[Items stored in a collection]
_ _ _ _ _ _ _

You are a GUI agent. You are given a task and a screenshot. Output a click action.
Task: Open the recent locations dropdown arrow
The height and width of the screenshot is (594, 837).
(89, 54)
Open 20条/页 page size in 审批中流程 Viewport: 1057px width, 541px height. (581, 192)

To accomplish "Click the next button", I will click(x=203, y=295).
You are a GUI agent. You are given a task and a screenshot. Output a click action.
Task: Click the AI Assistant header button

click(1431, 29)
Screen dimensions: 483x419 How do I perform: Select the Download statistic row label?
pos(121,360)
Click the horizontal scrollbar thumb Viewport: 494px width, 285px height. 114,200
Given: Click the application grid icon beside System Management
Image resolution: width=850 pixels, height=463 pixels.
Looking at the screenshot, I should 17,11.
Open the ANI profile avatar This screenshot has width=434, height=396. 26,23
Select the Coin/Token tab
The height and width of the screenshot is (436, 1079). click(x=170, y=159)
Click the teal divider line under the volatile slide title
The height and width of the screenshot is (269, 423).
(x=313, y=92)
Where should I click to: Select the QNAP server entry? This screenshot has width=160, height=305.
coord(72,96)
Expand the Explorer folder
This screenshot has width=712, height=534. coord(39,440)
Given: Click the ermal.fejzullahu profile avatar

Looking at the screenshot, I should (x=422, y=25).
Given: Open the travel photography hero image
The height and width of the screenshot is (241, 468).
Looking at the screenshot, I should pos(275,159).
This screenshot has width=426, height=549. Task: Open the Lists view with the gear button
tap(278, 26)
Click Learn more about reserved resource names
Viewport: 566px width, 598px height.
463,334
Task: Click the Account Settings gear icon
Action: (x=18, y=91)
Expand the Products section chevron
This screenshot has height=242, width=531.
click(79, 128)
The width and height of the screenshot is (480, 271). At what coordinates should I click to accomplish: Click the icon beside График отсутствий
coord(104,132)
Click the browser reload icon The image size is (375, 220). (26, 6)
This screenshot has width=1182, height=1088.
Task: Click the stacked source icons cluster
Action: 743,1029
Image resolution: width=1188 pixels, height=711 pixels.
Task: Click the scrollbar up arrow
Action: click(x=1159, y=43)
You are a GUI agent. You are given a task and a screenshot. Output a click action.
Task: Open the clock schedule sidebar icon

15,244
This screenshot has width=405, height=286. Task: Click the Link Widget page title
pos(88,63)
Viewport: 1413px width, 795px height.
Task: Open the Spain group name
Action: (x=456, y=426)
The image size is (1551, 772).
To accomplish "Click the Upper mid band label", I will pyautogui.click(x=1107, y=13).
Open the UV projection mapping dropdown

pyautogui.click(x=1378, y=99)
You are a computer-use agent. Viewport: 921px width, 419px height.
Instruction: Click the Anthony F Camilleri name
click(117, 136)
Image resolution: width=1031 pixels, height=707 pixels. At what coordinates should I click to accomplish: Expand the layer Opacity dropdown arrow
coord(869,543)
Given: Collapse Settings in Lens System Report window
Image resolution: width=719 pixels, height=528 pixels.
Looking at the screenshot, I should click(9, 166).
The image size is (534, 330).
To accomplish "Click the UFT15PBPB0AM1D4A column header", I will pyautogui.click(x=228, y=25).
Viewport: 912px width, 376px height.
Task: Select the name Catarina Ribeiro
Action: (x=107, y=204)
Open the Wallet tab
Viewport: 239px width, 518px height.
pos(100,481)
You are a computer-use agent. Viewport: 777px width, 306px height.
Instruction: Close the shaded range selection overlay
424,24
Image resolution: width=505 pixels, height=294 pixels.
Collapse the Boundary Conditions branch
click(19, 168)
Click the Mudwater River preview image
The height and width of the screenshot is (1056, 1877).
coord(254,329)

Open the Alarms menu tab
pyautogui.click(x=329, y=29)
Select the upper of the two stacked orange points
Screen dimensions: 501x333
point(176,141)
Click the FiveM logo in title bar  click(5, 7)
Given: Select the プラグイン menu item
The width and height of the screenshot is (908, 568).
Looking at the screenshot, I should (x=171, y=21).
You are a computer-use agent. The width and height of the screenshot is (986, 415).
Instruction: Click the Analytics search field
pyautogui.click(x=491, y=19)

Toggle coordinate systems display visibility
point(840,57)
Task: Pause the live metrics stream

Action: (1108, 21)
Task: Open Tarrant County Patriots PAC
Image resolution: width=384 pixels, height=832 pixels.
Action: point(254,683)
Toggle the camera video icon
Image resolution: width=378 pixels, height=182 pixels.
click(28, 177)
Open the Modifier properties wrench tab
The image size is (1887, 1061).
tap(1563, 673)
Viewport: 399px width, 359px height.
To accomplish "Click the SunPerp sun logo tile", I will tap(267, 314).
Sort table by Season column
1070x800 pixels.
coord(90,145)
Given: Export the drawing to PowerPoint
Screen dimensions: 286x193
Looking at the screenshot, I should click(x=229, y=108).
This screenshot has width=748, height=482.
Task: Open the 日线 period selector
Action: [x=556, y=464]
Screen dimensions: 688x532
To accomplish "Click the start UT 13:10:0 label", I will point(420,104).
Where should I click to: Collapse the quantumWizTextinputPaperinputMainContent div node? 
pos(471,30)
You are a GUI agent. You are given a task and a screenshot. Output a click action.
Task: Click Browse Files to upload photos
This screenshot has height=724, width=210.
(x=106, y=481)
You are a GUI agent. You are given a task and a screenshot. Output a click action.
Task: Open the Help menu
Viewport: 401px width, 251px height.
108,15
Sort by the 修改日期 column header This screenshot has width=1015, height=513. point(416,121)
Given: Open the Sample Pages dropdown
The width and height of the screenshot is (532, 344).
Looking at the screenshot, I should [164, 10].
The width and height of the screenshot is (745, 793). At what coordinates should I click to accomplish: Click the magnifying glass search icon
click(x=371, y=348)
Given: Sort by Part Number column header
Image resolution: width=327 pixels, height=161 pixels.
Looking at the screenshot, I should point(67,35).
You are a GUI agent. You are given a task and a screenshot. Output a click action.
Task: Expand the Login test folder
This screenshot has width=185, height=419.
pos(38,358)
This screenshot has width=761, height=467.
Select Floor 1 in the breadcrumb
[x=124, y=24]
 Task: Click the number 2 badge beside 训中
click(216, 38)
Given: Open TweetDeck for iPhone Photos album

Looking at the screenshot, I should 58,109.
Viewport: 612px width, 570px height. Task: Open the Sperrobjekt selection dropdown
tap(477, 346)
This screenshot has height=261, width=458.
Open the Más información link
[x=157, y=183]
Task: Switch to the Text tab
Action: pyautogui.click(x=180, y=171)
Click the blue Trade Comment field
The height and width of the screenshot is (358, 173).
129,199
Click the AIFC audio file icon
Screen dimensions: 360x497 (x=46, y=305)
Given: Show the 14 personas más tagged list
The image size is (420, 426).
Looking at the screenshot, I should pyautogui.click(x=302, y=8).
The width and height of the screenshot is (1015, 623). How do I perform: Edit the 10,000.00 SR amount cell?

_ _ _ _ _ _ _

Brief: Extract all of the rows above and reproduce every line without a single change.

Solution to the problem:
You are a GUI agent. You are given a task and a screenshot. Output a click action.
Task: Open the recent locations dropdown arrow
The height and width of the screenshot is (594, 837).
(89, 54)
Open 20条/页 page size in 审批中流程 Viewport: 1057px width, 541px height. (581, 192)

To accomplish "Click the next button", I will click(x=203, y=295).
You are a GUI agent. You are given a task and a screenshot. Output a click action.
Task: Click the AI Assistant header button

click(1431, 29)
Screen dimensions: 483x419 How do I perform: Select the Download statistic row label?
pos(121,360)
Click the horizontal scrollbar thumb Viewport: 494px width, 285px height. 114,200
Given: Click the application grid icon beside System Management
Image resolution: width=850 pixels, height=463 pixels.
Looking at the screenshot, I should 17,11.
Open the ANI profile avatar This screenshot has width=434, height=396. 26,23
Select the Coin/Token tab
The height and width of the screenshot is (436, 1079). click(x=170, y=159)
Click the teal divider line under the volatile slide title
The height and width of the screenshot is (269, 423).
(x=313, y=92)
Where should I click to: Select the QNAP server entry? This screenshot has width=160, height=305.
coord(72,96)
Expand the Explorer folder
This screenshot has width=712, height=534. coord(39,440)
Given: Click the ermal.fejzullahu profile avatar

Looking at the screenshot, I should (x=422, y=25).
Given: Open the travel photography hero image
The height and width of the screenshot is (241, 468).
Looking at the screenshot, I should pos(275,159).
This screenshot has width=426, height=549. Task: Open the Lists view with the gear button
tap(278, 26)
Click Learn more about reserved resource names
Viewport: 566px width, 598px height.
463,334
Task: Click the Account Settings gear icon
Action: (x=18, y=91)
Expand the Products section chevron
This screenshot has height=242, width=531.
click(79, 128)
The width and height of the screenshot is (480, 271). At what coordinates should I click to accomplish: Click the icon beside График отсутствий
coord(104,132)
Click the browser reload icon The image size is (375, 220). (26, 6)
This screenshot has width=1182, height=1088.
Task: Click the stacked source icons cluster
Action: 743,1029
Image resolution: width=1188 pixels, height=711 pixels.
Task: Click the scrollbar up arrow
Action: click(x=1159, y=43)
You are a GUI agent. You are given a task and a screenshot. Output a click action.
Task: Open the clock schedule sidebar icon

15,244
This screenshot has width=405, height=286. Task: Click the Link Widget page title
pos(88,63)
Viewport: 1413px width, 795px height.
Task: Open the Spain group name
Action: (x=456, y=426)
The image size is (1551, 772).
To accomplish "Click the Upper mid band label", I will pyautogui.click(x=1107, y=13).
Open the UV projection mapping dropdown

pyautogui.click(x=1378, y=99)
You are a computer-use agent. Viewport: 921px width, 419px height.
Instruction: Click the Anthony F Camilleri name
click(117, 136)
Image resolution: width=1031 pixels, height=707 pixels. At what coordinates should I click to accomplish: Expand the layer Opacity dropdown arrow
coord(869,543)
Given: Collapse Settings in Lens System Report window
Image resolution: width=719 pixels, height=528 pixels.
Looking at the screenshot, I should click(9, 166).
The image size is (534, 330).
To accomplish "Click the UFT15PBPB0AM1D4A column header", I will pyautogui.click(x=228, y=25).
Viewport: 912px width, 376px height.
Task: Select the name Catarina Ribeiro
Action: (x=107, y=204)
Open the Wallet tab
Viewport: 239px width, 518px height.
pos(100,481)
You are a computer-use agent. Viewport: 777px width, 306px height.
Instruction: Close the shaded range selection overlay
424,24
Image resolution: width=505 pixels, height=294 pixels.
Collapse the Boundary Conditions branch
click(19, 168)
Click the Mudwater River preview image
The height and width of the screenshot is (1056, 1877).
coord(254,329)

Open the Alarms menu tab
pyautogui.click(x=329, y=29)
Select the upper of the two stacked orange points
Screen dimensions: 501x333
point(176,141)
Click the FiveM logo in title bar  click(5, 7)
Given: Select the プラグイン menu item
The width and height of the screenshot is (908, 568).
Looking at the screenshot, I should (x=171, y=21).
You are a computer-use agent. The width and height of the screenshot is (986, 415).
Instruction: Click the Analytics search field
pyautogui.click(x=491, y=19)

Toggle coordinate systems display visibility
point(840,57)
Task: Pause the live metrics stream

Action: (1108, 21)
Task: Open Tarrant County Patriots PAC
Image resolution: width=384 pixels, height=832 pixels.
Action: point(254,683)
Toggle the camera video icon
Image resolution: width=378 pixels, height=182 pixels.
click(28, 177)
Open the Modifier properties wrench tab
The image size is (1887, 1061).
tap(1563, 673)
Viewport: 399px width, 359px height.
To accomplish "Click the SunPerp sun logo tile", I will tap(267, 314).
Sort table by Season column
1070x800 pixels.
coord(90,145)
Given: Export the drawing to PowerPoint
Screen dimensions: 286x193
Looking at the screenshot, I should click(x=229, y=108).
This screenshot has width=748, height=482.
Task: Open the 日线 period selector
Action: [x=556, y=464]
Screen dimensions: 688x532
To accomplish "Click the start UT 13:10:0 label", I will point(420,104).
Where should I click to: Collapse the quantumWizTextinputPaperinputMainContent div node? 
pos(471,30)
You are a GUI agent. You are given a task and a screenshot. Output a click action.
Task: Click Browse Files to upload photos
This screenshot has height=724, width=210.
(x=106, y=481)
You are a GUI agent. You are given a task and a screenshot. Output a click action.
Task: Open the Help menu
Viewport: 401px width, 251px height.
108,15
Sort by the 修改日期 column header This screenshot has width=1015, height=513. point(416,121)
Given: Open the Sample Pages dropdown
The width and height of the screenshot is (532, 344).
Looking at the screenshot, I should [164, 10].
The width and height of the screenshot is (745, 793). At what coordinates should I click to accomplish: Click the magnifying glass search icon
click(x=371, y=348)
Given: Sort by Part Number column header
Image resolution: width=327 pixels, height=161 pixels.
Looking at the screenshot, I should point(67,35).
You are a GUI agent. You are given a task and a screenshot. Output a click action.
Task: Expand the Login test folder
This screenshot has width=185, height=419.
pos(38,358)
This screenshot has width=761, height=467.
Select Floor 1 in the breadcrumb
[x=124, y=24]
 Task: Click the number 2 badge beside 训中
click(216, 38)
Given: Open TweetDeck for iPhone Photos album

Looking at the screenshot, I should 58,109.
Viewport: 612px width, 570px height. Task: Open the Sperrobjekt selection dropdown
tap(477, 346)
This screenshot has height=261, width=458.
Open the Más información link
[x=157, y=183]
Task: Switch to the Text tab
Action: pyautogui.click(x=180, y=171)
Click the blue Trade Comment field
The height and width of the screenshot is (358, 173).
129,199
Click the AIFC audio file icon
Screen dimensions: 360x497 (x=46, y=305)
Given: Show the 14 personas más tagged list
The image size is (420, 426).
Looking at the screenshot, I should pyautogui.click(x=302, y=8).
The width and height of the screenshot is (1015, 623). How do I perform: Edit the 10,000.00 SR amount cell?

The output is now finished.